Wednesday, March 16, 2011

Are Big Ideas Dead?

It seems that Big Ideas are no longer around, at least in the high tech community. No one seems to really care about them. No one seems to want to take on any risk to pursue them in any serious entrepreneurial way. And the current emphasis seems to have shifted towards Small Ideas that require little or no funding and leverage existing set of public API's and the Social Graph (hat tip to Angel Bubble).

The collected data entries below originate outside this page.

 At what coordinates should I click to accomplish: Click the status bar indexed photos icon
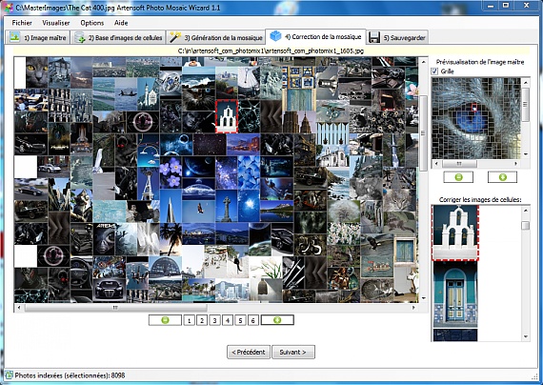pos(9,375)
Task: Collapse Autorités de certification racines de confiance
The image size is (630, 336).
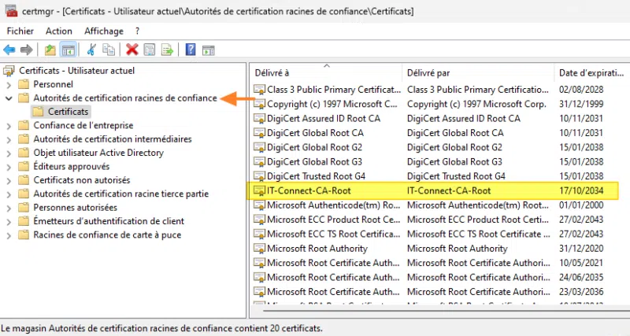Action: click(x=9, y=98)
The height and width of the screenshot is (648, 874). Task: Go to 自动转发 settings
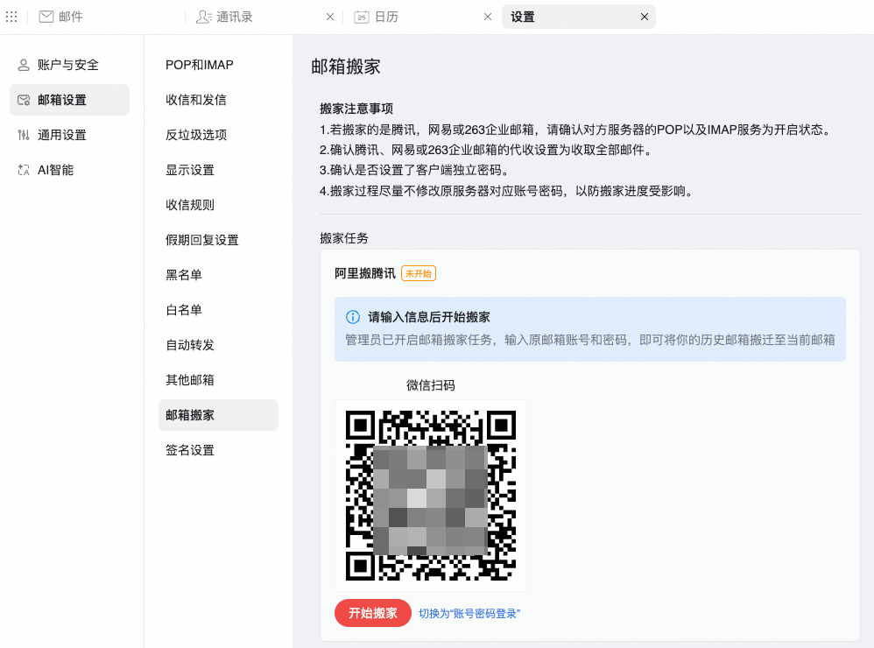pyautogui.click(x=190, y=345)
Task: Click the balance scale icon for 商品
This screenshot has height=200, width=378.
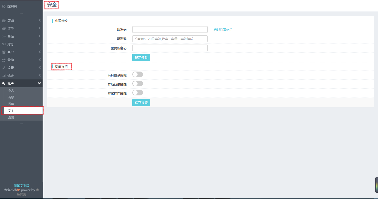Action: coord(4,36)
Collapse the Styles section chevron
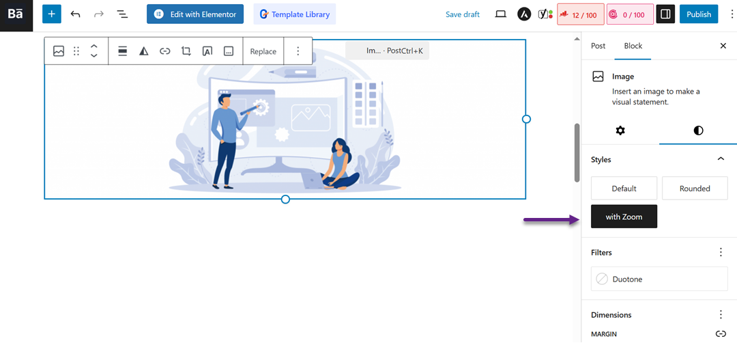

I say this after days of walking the hallways and chatting up numerous entrepreneurs and VCs at this year's SXSWi Conference (the interactive portion of South By Southwest, aka The-Closest-Thing-The-Tech-Community-Has-To-Woodstock) in search of someone pursuing, or at least believing in, a Big Idea. Instead, what I found was that it has somehow become more fashionable/lucrative/fundable to create incremental changes (even to clone Groupon or Foursquare), than to try to completely break the mold and change the dominant paradigm in any field. I was hoping to see something different, something truly original and breathtaking, but all that I could see was shades of the same.

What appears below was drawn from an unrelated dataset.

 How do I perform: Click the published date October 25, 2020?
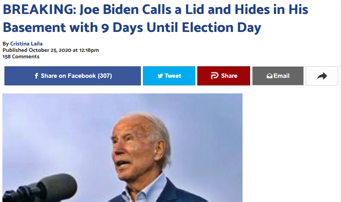click(50, 50)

And based on other reviews of the event, I am not alone in this disenchantment with the current state of our entrepreneurial culture.  Todd Wasserman has an interesting Op-Ed piece on Mashable, in which he proclaims:
"But we’re not just having an off year. We’re at a new, more boring stage in the [social media innovation] development cycle."
One very smart entrepreneur told me over drinks at SXSW that this year's Big Ideas are "The Internet and Social Networking", mocking the very premise of my inquiry, and thereby proving what I suspected all along: That we have all grown cynical of Big Ideas.

And there is some merit to this cynicism. Big Idea inventions like the Laser, Electricity, Automobile, Ultrasound, Steam Engine, Printing Press, and the Internet happen so rarely and require such a confluence of serendipity, good fortune and resources that in an environment where you can relatively easily launch and grow a company by making an incremental improvement over something already in existence (if not outright copying), then why should you bother? In fact, isn't all innovation an improvement on prior innovations anyway, and that progress is a series of baby steps? For instance, wasn't the can opener invented 50 years after the birth of the metal can itself?

True, but still I hope I am wrong about the death of Big Ideas and that there is still someone, somewhere out there pursuing something that would have quantum leap implications for humanity, even if it is a metal can waiting for a can opener. If you know of some projects along those lines, please do comment below!

4 comments:

  1. Nice analysis. I agree!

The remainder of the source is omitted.